Collected data entries:

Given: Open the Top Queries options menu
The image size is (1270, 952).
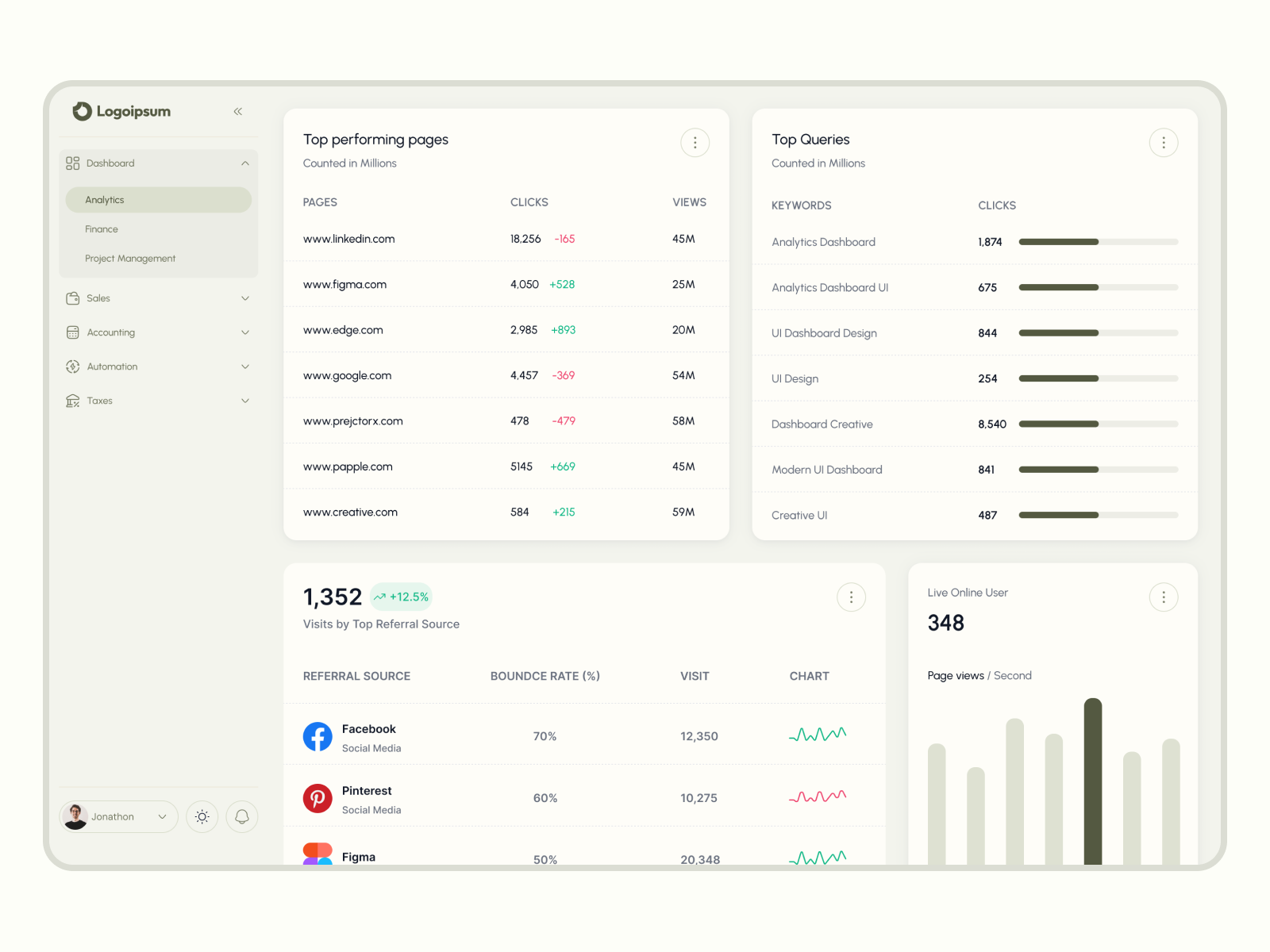Looking at the screenshot, I should pyautogui.click(x=1164, y=142).
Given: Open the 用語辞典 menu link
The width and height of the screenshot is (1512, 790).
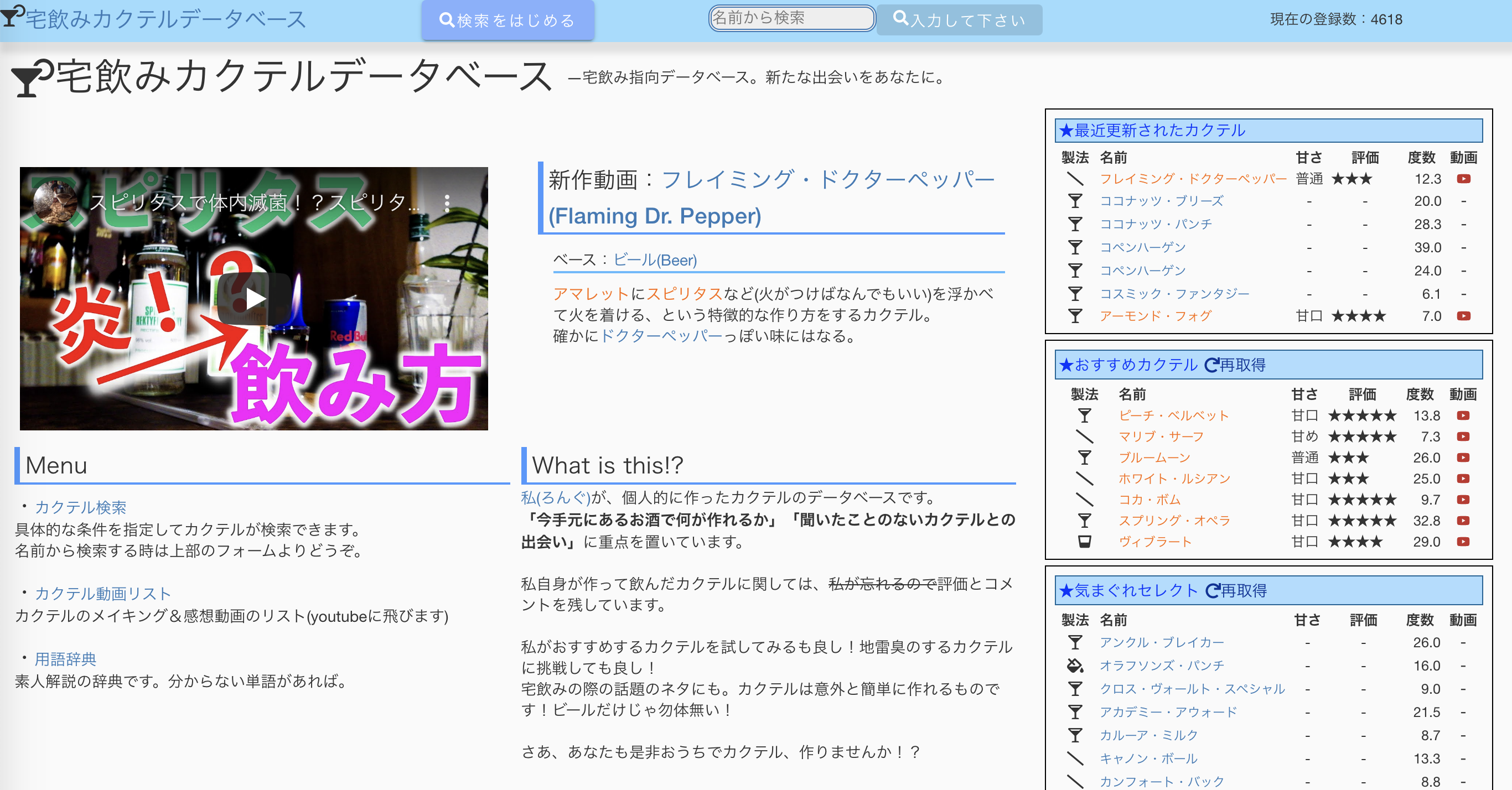Looking at the screenshot, I should (65, 659).
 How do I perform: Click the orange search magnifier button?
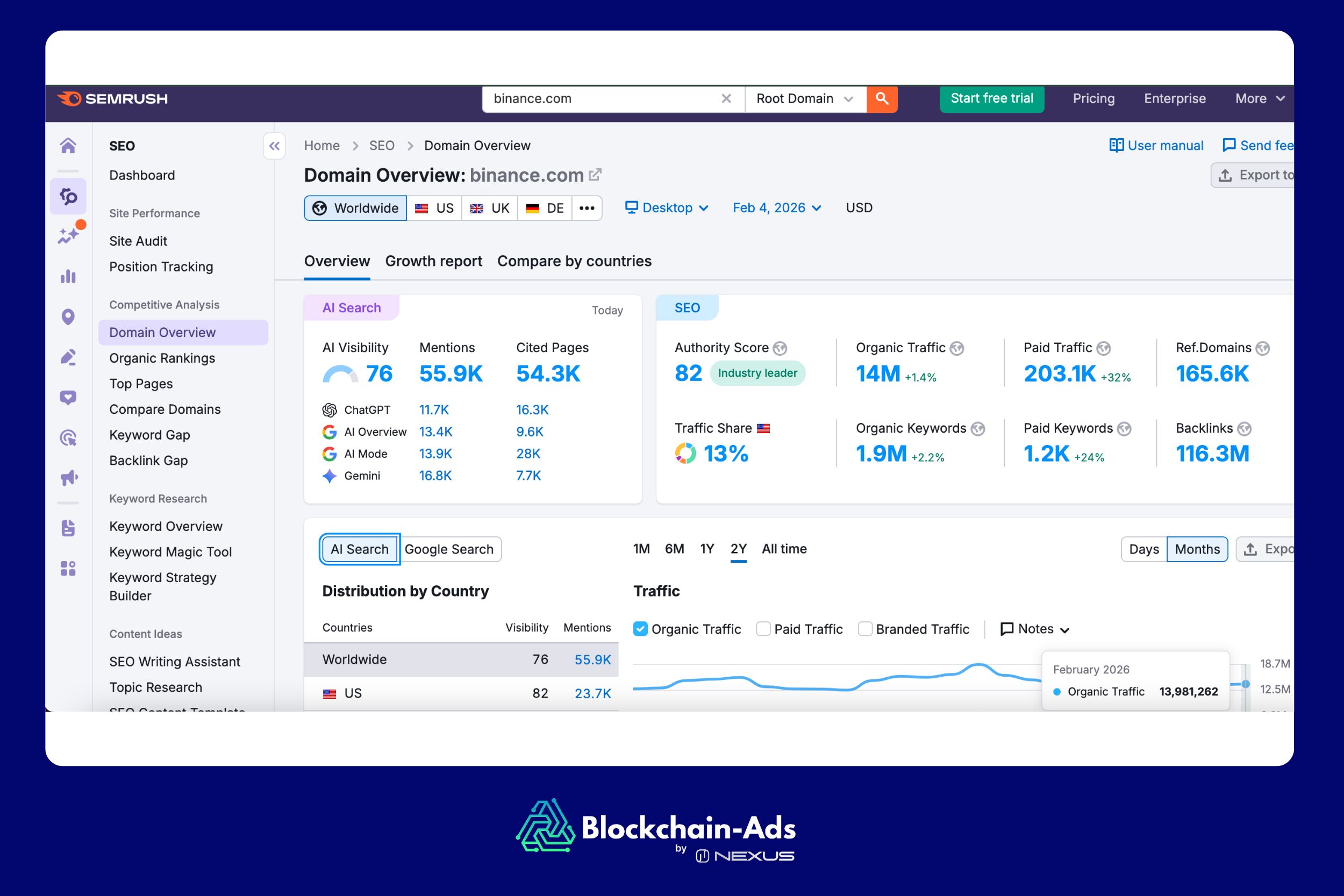[882, 99]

**Requirement:**
Lines from the one containing "How do I perform: Click" through the end of the entries above, both included, are to be written out exactly; no pictures and no other lines.

**Exercise solution:**
 How do I perform: Click the orange search magnifier button?
[882, 99]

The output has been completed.